## WHAT YOU SHOULD DO
Copy the rows below word for word, from the line containing "Viewport: 1404px width, 772px height." down to the line containing "coord(371,81)", including both of those lines. Leave the pictures out.

## Rows for locating described items
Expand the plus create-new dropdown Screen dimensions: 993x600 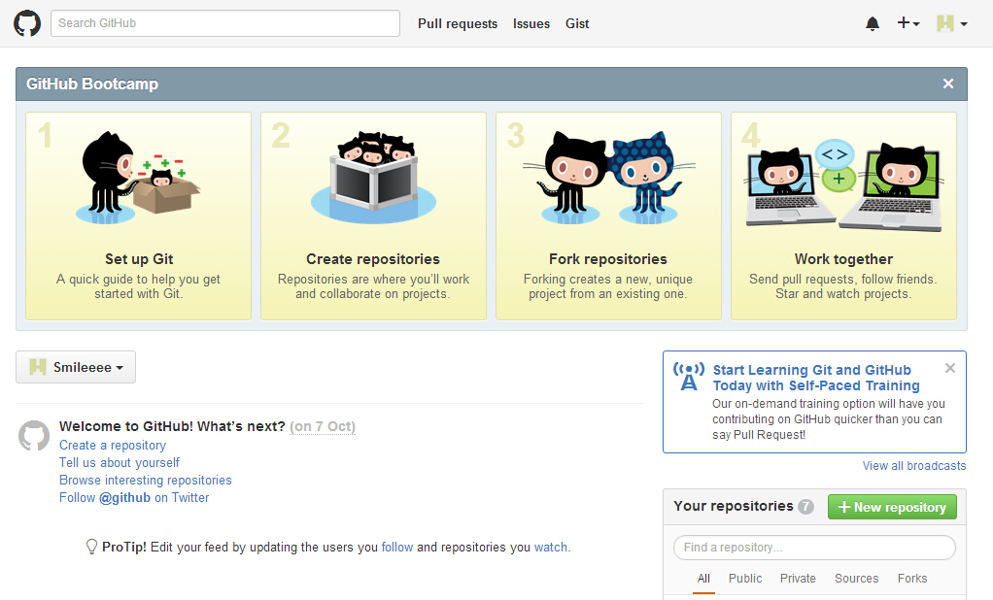point(908,23)
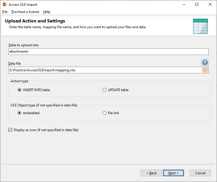Toggle the Display as icon checkbox

(10, 130)
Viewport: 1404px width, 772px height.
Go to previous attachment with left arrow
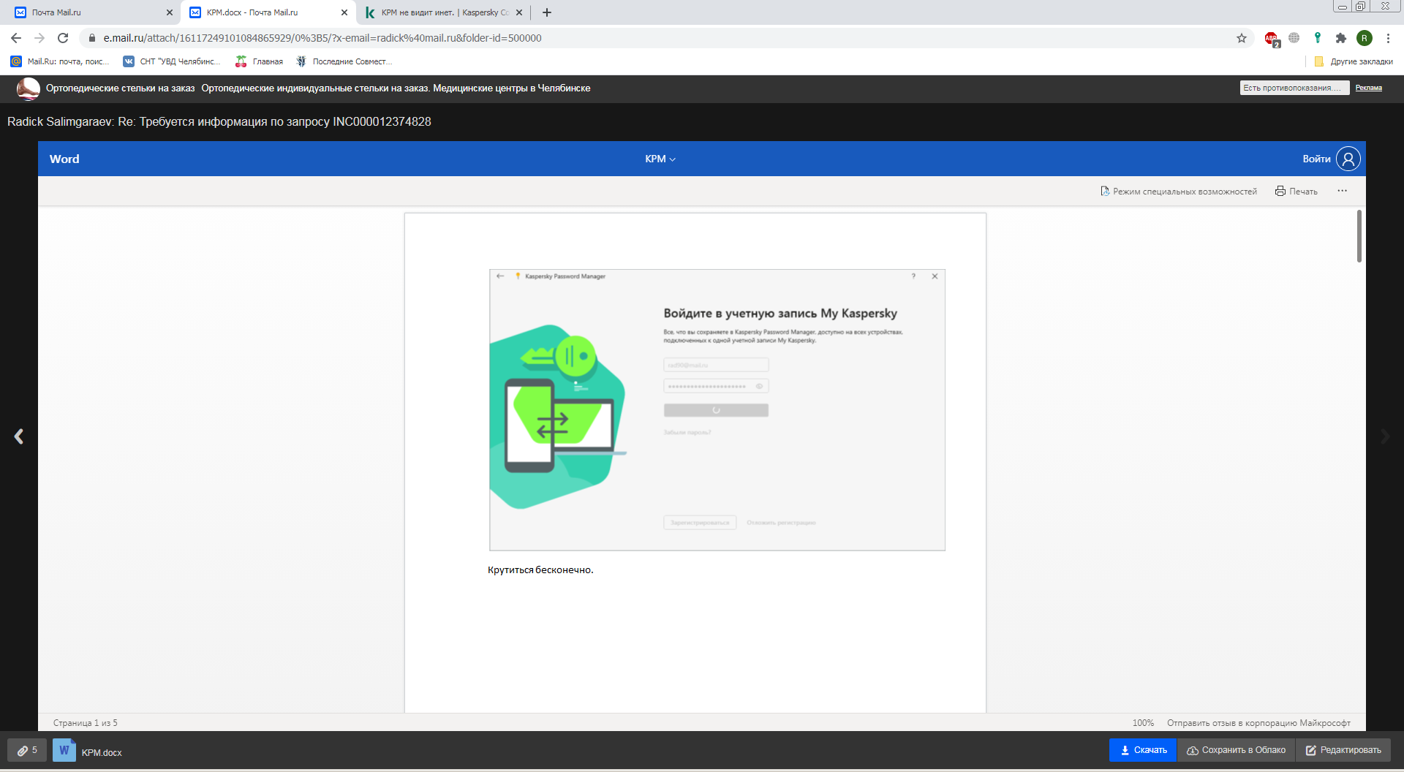tap(19, 436)
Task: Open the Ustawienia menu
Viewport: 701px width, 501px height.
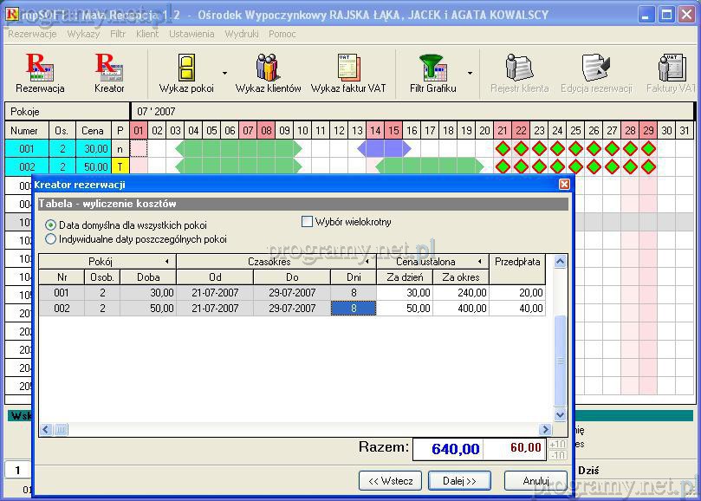Action: (x=191, y=34)
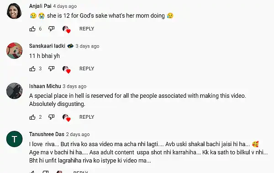Click creator heart on Sanskaari ladki's comment
The image size is (274, 173).
66,69
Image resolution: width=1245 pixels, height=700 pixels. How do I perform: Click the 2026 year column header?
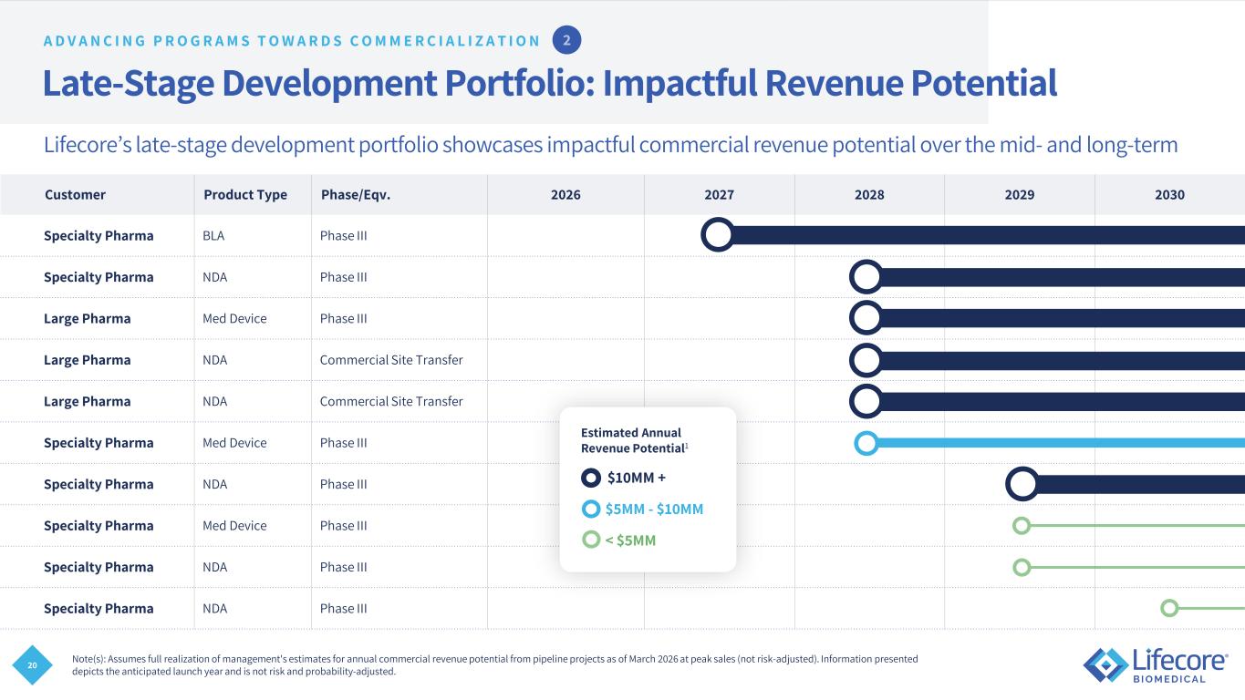[x=565, y=194]
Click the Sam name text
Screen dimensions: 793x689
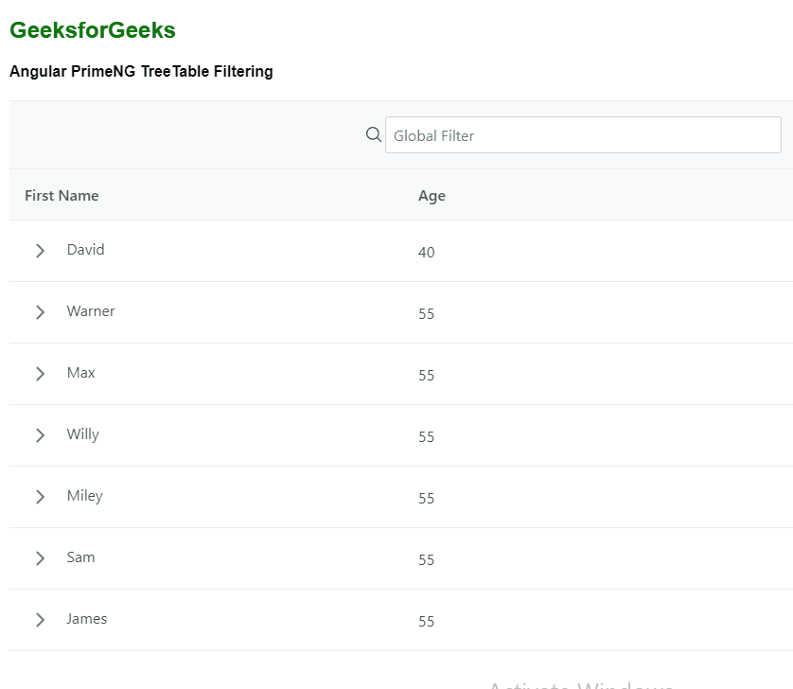pos(80,557)
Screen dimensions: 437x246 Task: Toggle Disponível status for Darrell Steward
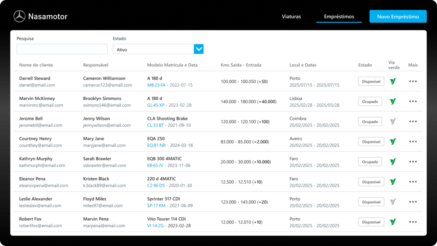coord(371,81)
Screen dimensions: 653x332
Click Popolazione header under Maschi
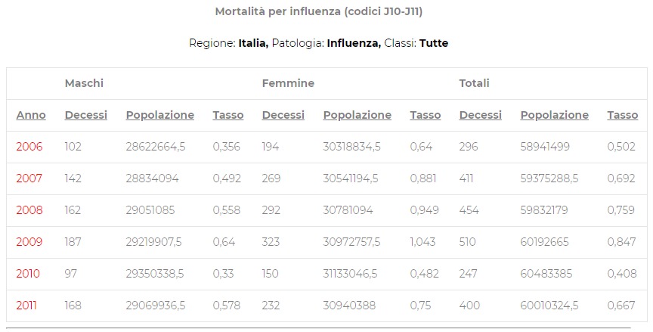pos(160,115)
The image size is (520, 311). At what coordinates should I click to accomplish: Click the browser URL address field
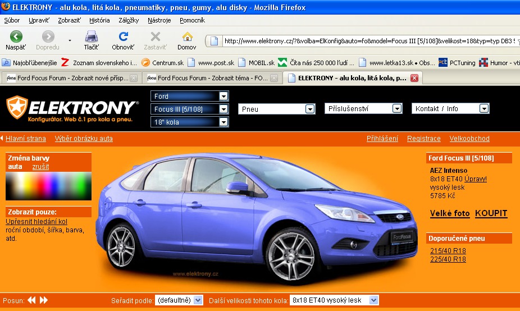pos(365,41)

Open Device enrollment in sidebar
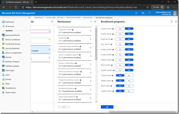pyautogui.click(x=12, y=35)
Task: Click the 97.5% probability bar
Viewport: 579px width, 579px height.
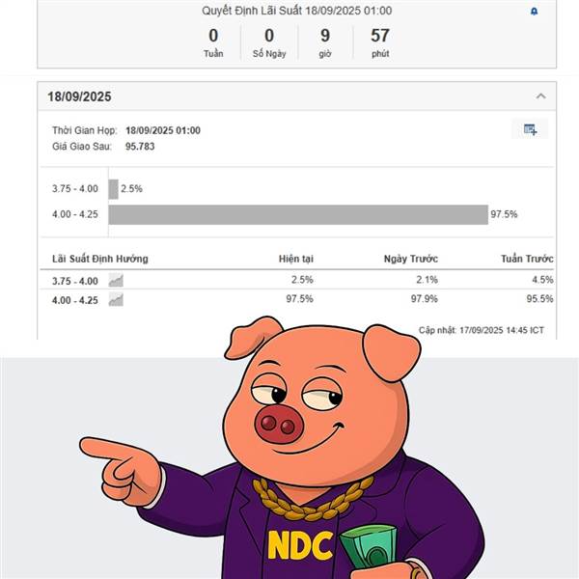Action: tap(298, 214)
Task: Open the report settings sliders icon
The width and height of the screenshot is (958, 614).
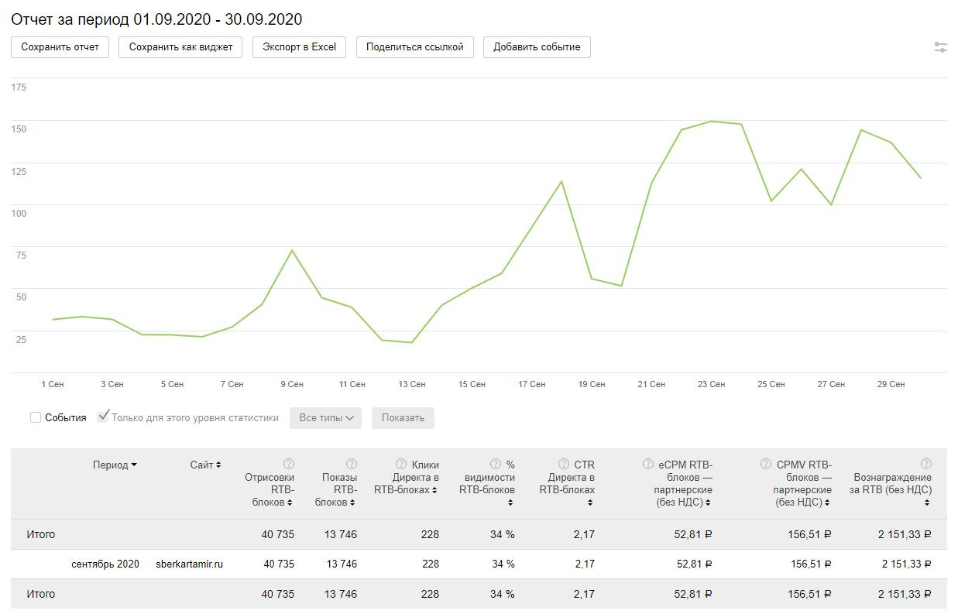Action: click(940, 47)
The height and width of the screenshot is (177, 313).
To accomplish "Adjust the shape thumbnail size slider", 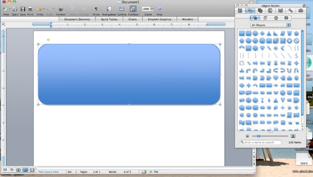I will (259, 136).
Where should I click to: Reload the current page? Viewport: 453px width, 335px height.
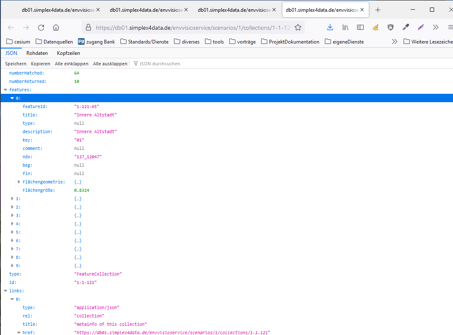(41, 28)
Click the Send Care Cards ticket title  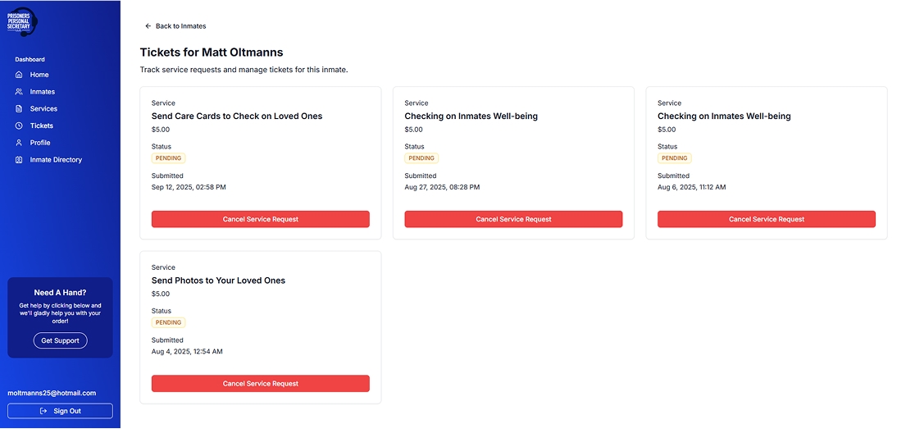coord(237,116)
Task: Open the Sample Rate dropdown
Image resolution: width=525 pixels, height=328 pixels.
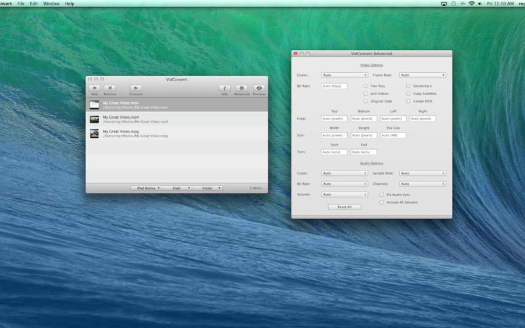Action: [x=423, y=173]
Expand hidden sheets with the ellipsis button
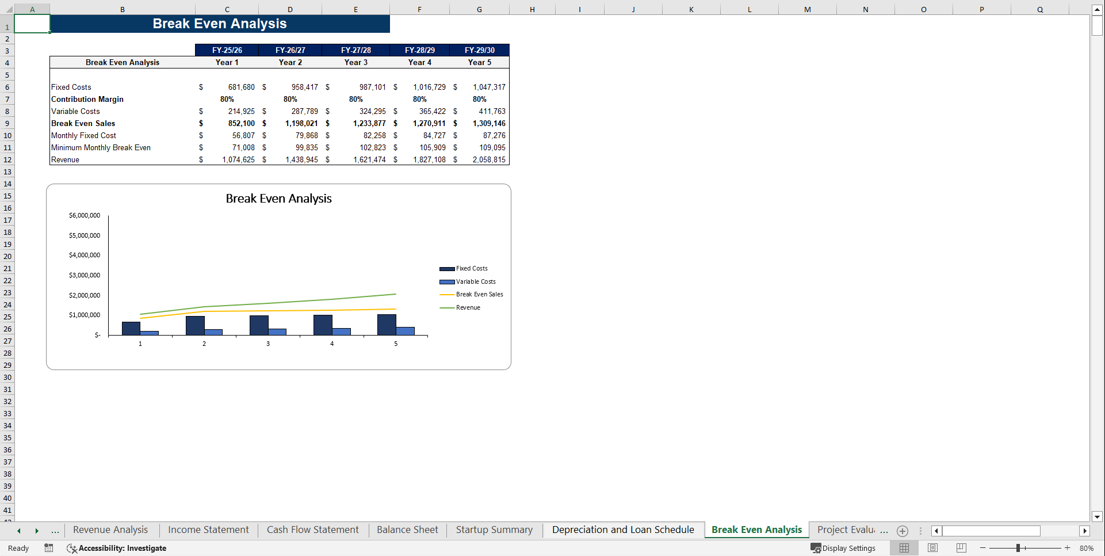 coord(55,530)
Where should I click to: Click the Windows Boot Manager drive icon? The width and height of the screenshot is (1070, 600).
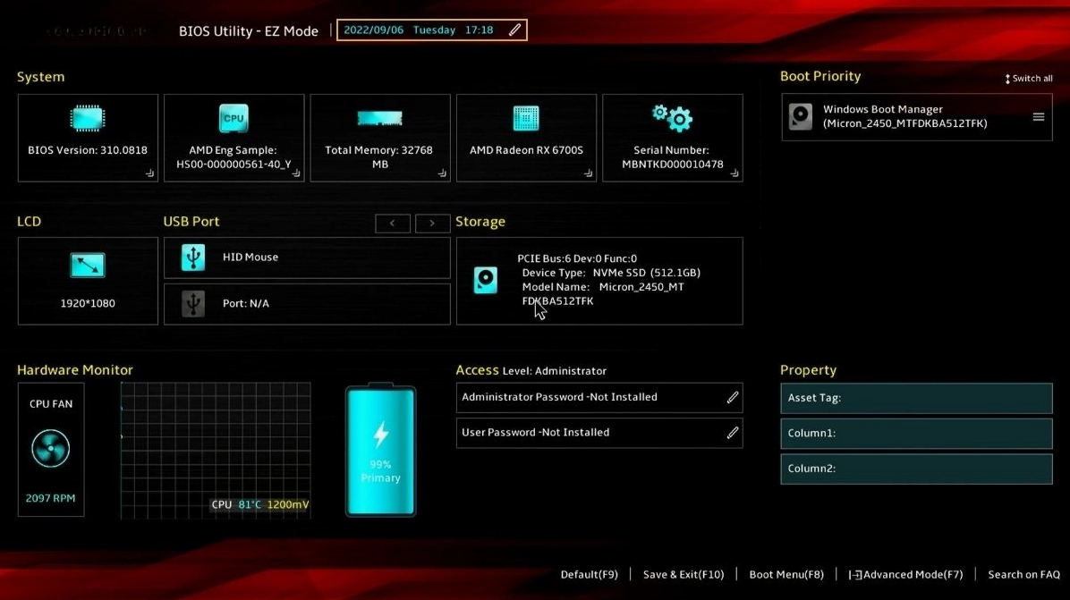click(x=800, y=116)
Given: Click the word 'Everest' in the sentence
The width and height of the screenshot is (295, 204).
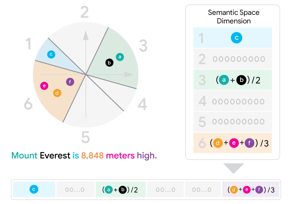Looking at the screenshot, I should pyautogui.click(x=55, y=156).
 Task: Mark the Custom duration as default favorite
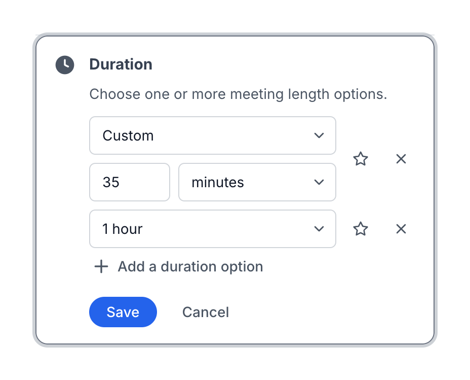point(360,159)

## THE COMPLETED TASK
Viewport: 1404px width, 772px height.
Go to previous attachment with left arrow
tap(19, 436)
Task: Open the Ustawienia menu
Viewport: 701px width, 501px height.
Action: (x=191, y=34)
Click creator heart on Sanskaari ladki's comment
The image size is (274, 173).
66,69
Image resolution: width=1245 pixels, height=700 pixels. How do I perform: Click the 2026 year column header?
[x=565, y=194]
Click the Sam name text
Screen dimensions: 793x689
pos(80,557)
Screen dimensions: 437x246 Task: Toggle Disponível status for Darrell Steward
coord(371,81)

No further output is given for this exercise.